En arrière-plan, les chiffres parlent d’eux-mêmes : les contrats signés entre 2020 et 2024 avec des entreprises américaines, françaises et israéliennes pour le développement des régions sahariennes représentent près de 5 milliards de dollars.Rien d’étonnant à ce que ces mêmes acteurs soutiennent aujourd’hui la résolution : ils consolident ainsi un environnement « sécurisé » pour leurs investissements, tout en marginalisant le Front Polisario et l’Algérie.
C’est cette « paix des puissants » que redoute une partie du Maghreb.Une paix qui ne repose pas sur la justice, mais sur la convergence d’intérêts économiques et militaires ; un arrangement où le statu quo devient « rentable », et où la diplomatie se résume à des parts d’influence.
Un Maghreb sans horizon commun
Sous les applaudissements des diplomates, la fracture maghrébine s’élargit. L’adoption de la résolution 2797 consacre moins une paix qu’un dérèglement régional durable.Le Maroc se projette vers l’Atlantique, l’Algérie s’enferme dans un face-à-face avec le Sud saharien d’un côté et une France devenue trop hostile de l’autre.La Mauritanie, elle, avance à pas mesurés pour ne pas disparaître de l’équation.
Ce découpage progressif de l’espace maghrébin répond aux logiques extérieures : les grandes puissances y tracent désormais leurs routes d’approvisionnement, leurs zones d’investissement et leurs couloirs sécuritaires.L’Europe, affaiblie, ne parvient plus à imposer une vision d’ensemble. Le Sahel, militarisé, devient la marge d’un Maghreb divisé où les alliances se recomposent au gré des contrats et des bases militaires avec le dernier « partenaire » occidental en date.
Les conséquences économiques sont mesurables : selon la Banque mondiale, le manque d’intégration régionale coûte entre 2 et 3 % de PIB par an aux cinq pays du Maghreb.Mais c’est surtout le coût politique qui s’aggrave : le rêve d’un « Grand Maghreb » s’efface, remplacé par des logiques d’isolement.
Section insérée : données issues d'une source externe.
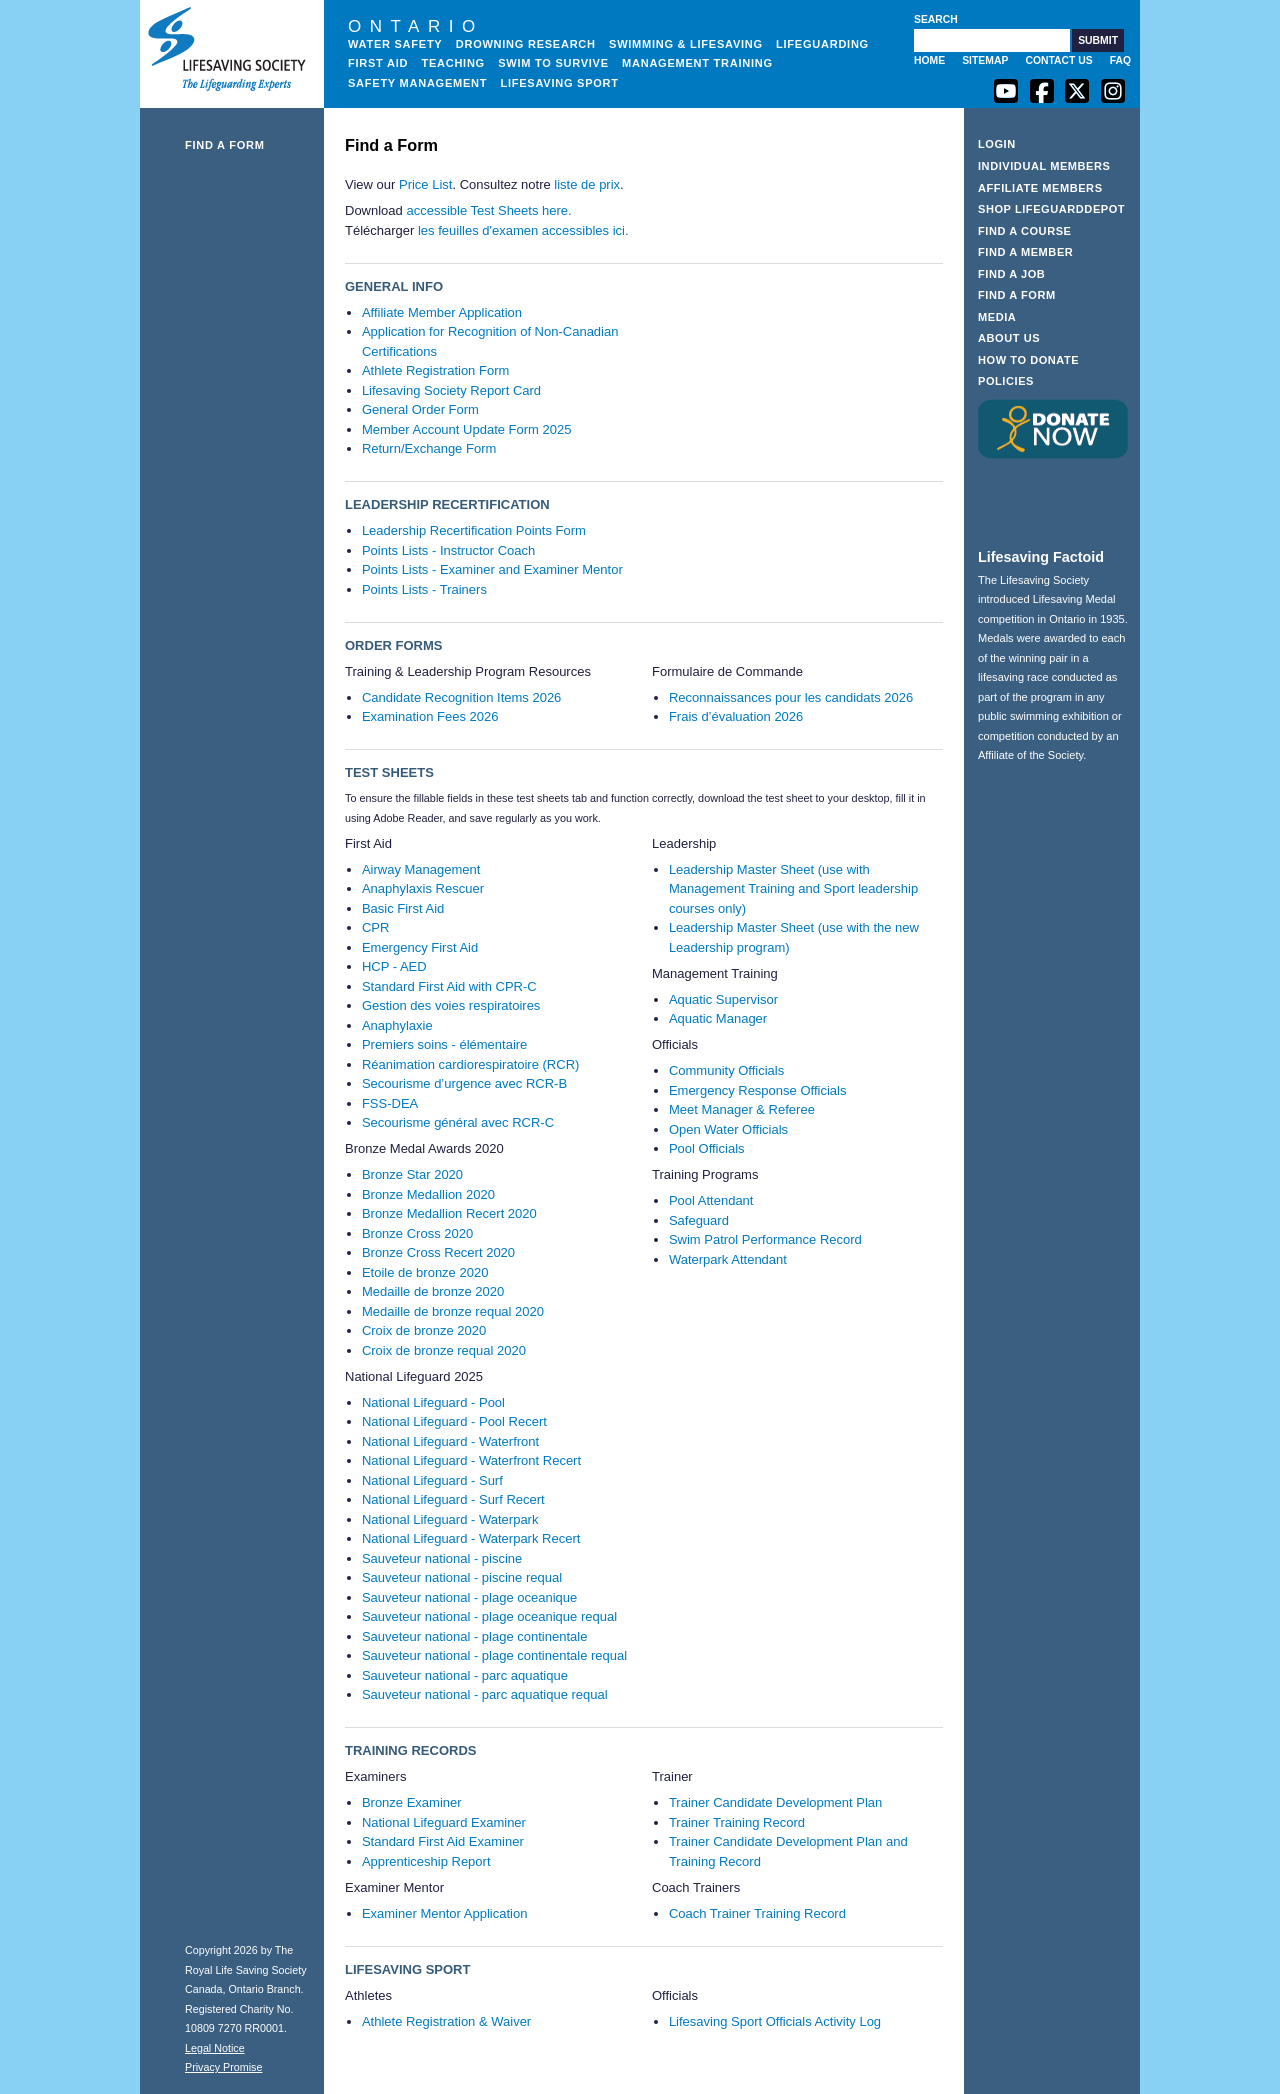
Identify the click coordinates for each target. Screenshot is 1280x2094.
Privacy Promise (223, 2067)
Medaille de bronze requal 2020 (453, 1311)
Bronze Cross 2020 (417, 1233)
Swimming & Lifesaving (686, 44)
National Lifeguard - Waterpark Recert (471, 1538)
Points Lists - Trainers (424, 589)
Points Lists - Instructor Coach (448, 550)
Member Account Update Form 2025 (467, 429)
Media (997, 317)
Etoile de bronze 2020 (425, 1272)
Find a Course (1025, 231)
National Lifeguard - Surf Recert (453, 1499)
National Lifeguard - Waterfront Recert (471, 1460)
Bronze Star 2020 (412, 1174)
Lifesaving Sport (560, 83)
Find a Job (1011, 274)
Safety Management (417, 83)
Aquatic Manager (718, 1018)
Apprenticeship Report (426, 1861)
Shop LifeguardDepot (1051, 209)
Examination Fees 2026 (430, 716)
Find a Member (1025, 252)
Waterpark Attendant (728, 1259)
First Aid (378, 63)
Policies (1006, 381)
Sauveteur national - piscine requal (462, 1577)
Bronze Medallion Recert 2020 (449, 1213)
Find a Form (225, 145)
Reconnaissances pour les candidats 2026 (791, 697)
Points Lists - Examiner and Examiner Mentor (492, 569)
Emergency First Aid (420, 947)
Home (929, 60)
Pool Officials (707, 1148)
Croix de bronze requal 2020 (444, 1350)
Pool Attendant (711, 1200)
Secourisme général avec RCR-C (458, 1122)
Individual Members (1044, 166)
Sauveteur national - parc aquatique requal (485, 1694)
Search (936, 19)
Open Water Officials (728, 1129)
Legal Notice (215, 2048)
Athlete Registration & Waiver (446, 2021)
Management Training (697, 63)
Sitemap (985, 60)
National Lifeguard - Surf (432, 1480)
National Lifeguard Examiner (444, 1822)
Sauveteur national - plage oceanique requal (489, 1616)
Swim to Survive (553, 63)
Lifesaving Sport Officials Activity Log (775, 2021)
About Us (1009, 338)
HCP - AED (394, 966)
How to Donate (1028, 360)
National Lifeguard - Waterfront (450, 1441)
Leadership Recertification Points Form (474, 530)
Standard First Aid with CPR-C (449, 986)
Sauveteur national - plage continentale (475, 1636)
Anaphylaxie (397, 1025)
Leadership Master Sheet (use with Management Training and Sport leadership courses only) (793, 889)
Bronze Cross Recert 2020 (438, 1252)
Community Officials (726, 1070)
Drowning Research (526, 44)
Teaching (453, 63)
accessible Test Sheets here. (488, 210)
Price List (425, 184)
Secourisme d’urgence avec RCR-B (464, 1083)
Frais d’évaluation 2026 (736, 716)
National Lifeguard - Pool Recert (454, 1421)
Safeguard (699, 1220)
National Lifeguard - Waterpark (450, 1519)
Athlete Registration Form (435, 370)
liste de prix (587, 184)
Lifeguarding (822, 44)
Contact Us (1058, 60)
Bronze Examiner (412, 1802)
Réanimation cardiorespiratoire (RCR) (470, 1064)
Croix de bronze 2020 (424, 1330)
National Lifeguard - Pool (433, 1402)
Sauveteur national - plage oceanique (469, 1597)
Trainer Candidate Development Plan (775, 1802)
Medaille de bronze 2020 (433, 1291)
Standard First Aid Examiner (443, 1841)
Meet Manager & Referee (742, 1109)
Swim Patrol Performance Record (765, 1239)
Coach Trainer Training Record (757, 1913)
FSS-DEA (390, 1103)
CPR (375, 927)
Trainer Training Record (737, 1822)
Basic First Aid (403, 908)
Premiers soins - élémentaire (444, 1044)
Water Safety (395, 44)
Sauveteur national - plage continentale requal (494, 1655)
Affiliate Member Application (442, 312)
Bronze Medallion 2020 (428, 1194)
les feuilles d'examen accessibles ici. (523, 230)
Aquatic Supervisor (723, 999)
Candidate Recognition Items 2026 (461, 697)
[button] (1098, 40)
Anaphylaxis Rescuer (423, 888)
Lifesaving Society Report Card (451, 390)
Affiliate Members (1040, 188)
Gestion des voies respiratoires (451, 1005)
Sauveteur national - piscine (442, 1558)
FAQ (1120, 60)
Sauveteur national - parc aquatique (465, 1675)
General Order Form (420, 409)
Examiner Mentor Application (444, 1913)
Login (997, 144)
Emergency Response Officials (758, 1090)
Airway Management (421, 869)
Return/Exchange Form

Dans cette fragmentation, la question sahraouie n’est plus qu’un symptôme : celui d’une région où chaque Etat cherche à exister par procuration, sous le parapluie d’une puissance amie.Le Maroc y voit la consécration d’un demi-siècle d’efforts ; l’Algérie, la trahison d’un membre de sa famille ; la communauté internationale, un dossier « stabilisé ».Mais derrière ces lectures divergentes, une évidence : aucun peuple du Maghreb n’a gagné.
Le Sahara occidental, devenu le laboratoire d’une « autonomie sous surveillance », pourrait à terme générer plus de tensions qu’il n’en résout.Car toute paix fondée sur l’exclusion finit par se fissurer,
et dans ce désert qui sépare plus qu’il ne relie, c’est encore une fois la discorde qui l’a emporté sur la promesse de la souveraineté.
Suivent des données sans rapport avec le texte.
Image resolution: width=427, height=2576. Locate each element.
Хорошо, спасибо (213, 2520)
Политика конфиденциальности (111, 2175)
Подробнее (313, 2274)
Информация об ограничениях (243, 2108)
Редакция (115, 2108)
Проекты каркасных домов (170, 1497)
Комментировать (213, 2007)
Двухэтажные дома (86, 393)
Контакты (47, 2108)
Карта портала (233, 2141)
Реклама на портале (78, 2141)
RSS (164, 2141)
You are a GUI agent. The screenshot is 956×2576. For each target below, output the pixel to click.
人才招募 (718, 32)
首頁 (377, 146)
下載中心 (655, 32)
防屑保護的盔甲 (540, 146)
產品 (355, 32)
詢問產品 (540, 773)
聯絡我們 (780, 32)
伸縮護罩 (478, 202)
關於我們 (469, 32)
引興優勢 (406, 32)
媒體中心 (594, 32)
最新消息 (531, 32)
Au terme de cette séquence diplomatique, le Maroc peut bien se féliciter, l’ONU peut bien renouveler, et les capitales alliées peuvent bien saluer « une solution réaliste et durable » — rien n’a véritablement changé.Le Sahara occidental reste un territoire disputé, administré, contesté et surtout instrumentalisé. La résolution 2797 n’a pas rapproché les positions : elle a simplement fixé les lignes d’un équilibre fragile entre reconnaissance tacite et déni assumé.
Derrière les communiqués triomphants, la région demeure prise dans une spirale de dépendances. Le Maghreb s’éloigne un peu plus de sa propre souveraineté collective, piégé entre la diplomatie des puissants et l’impuissance des institutions.
Et le peuple sahraoui, lui, attend toujours la parole qu’on lui avait promise — celle d’un vote libre, jamais tenu, toujours reporté.C’est peut-être là, au fond, la vraie portée du 31 octobre : non pas un tournant historique, mais le rappel d’une continuité, celle d’un conflit qu’on gère sans jamais le résoudre.Une procédure kafkaïenne, où la stabilité se paie du prix du droit, et où l’avenir d’un peuple reste suspendu à la patience des autres.